必要書類5:所得税の確定申告書付表(先物取引に係る繰越損失用)
「所得税の確定申告書付表(先物取引に係る繰越損失用)」は、損失の繰り越しを行う場合に必要な書類です。翌年以降に繰り越すFXの損失額や、前年から繰り越している損失などについて記入します。様式は国税庁のサイトからダウンロードできます。
FXの確定申告書類の書き方を実例で解説
FXの確定申告書類の書き方を解説します。所得状況等によって異なる場合もありますが、ここでは一般的な記入例を紹介します。
なお、確定申告書には「確定申告書A」と「確定申告書B」があります。確定申告書Aは一部の所得の申告でのみ使える申告書で、記載事項が少なく、簡易的な申告が行えます。確定申告書Bは所得の制限がなく、誰でも使える申告書です。ここでは確定申告書Bを使う場合の書き方を紹介します。
申告書第一表
申告書第一表には収入や所得、社会保険料控除の金額などを記入します。
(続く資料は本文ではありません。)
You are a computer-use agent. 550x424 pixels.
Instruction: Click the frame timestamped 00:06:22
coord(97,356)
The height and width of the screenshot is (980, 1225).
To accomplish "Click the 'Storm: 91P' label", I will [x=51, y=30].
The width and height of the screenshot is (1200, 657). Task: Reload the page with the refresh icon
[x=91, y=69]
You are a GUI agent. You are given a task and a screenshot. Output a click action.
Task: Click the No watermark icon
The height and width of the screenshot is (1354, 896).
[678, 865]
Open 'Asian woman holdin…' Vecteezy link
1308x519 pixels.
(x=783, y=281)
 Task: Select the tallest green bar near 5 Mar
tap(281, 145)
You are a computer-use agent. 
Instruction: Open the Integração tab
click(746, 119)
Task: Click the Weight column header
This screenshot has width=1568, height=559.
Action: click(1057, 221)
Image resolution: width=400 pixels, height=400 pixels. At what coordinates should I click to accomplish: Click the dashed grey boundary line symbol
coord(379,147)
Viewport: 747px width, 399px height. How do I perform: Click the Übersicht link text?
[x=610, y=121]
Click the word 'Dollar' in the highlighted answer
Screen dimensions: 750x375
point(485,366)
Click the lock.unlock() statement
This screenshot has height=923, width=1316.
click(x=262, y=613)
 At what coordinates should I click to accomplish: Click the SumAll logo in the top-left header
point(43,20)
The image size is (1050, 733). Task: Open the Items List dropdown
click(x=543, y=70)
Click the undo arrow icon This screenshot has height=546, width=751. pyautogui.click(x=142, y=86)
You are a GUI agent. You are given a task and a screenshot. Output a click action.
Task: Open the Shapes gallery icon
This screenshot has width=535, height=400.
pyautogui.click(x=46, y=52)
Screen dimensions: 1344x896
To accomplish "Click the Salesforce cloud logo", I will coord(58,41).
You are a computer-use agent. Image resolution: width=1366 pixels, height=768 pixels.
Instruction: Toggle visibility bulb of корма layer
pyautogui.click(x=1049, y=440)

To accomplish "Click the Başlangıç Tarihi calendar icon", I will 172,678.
勤務先から発行された給与の源泉徴収票を見ながら、下図を参考に対応する番号の箇所の金額を第一表に転記していきましょう。
申告書第二表
第二表には給与の支払者や社会保険料の内訳などを記入します。こちらも源泉徴収票を見ながら金額を転記します。
左側の「所得の内訳」の欄は、「所得の種類」と「種目」に「給与」と記入し、給与の支払者の名称を記入して、「収入金額」と「源泉徴収税額」を源泉徴収票から転記します。
右側の「社会保険料控除等に関する事項」には、社会保険、生命保険、地震保険等の支払額を記入します。社会保険料については源泉徴収票に記載されている支払額を転記すればよいのですが、生命保険、地震保険については、源泉徴収票に記載されているのは支払額ではなく控除額です。記入するのは支払額なので、生命保険料や地震保険料は源泉徴収票に記載されている金額をそのまま記載しないように注意しましょう。
先物取引にかかる雑所得などの金額の計算明細書
申告書第三表の前に解説します。「先物取引に係る雑所得等の金額の計算明細書」は、FX会社のサイト等からダウンロードした損益報告書を見ながら記入します。
まず上部の所得の種類で「雑所得用」を丸で囲み、氏名を記入します。 「取引の内容」の「種類」に「外国為替取引」、「決済の方法」に「仕切」と記入します。
「総収入金額」の「差金等決済に係る利益又は損失の額」に、FX会社のサイト等からダウンロードした損益報告書に記載されている為替差益による損益の合計金額を記入します。「その他の収入」にはスワップポイントによる利益の金額を記入し、「計」の欄に合計金額を記入します。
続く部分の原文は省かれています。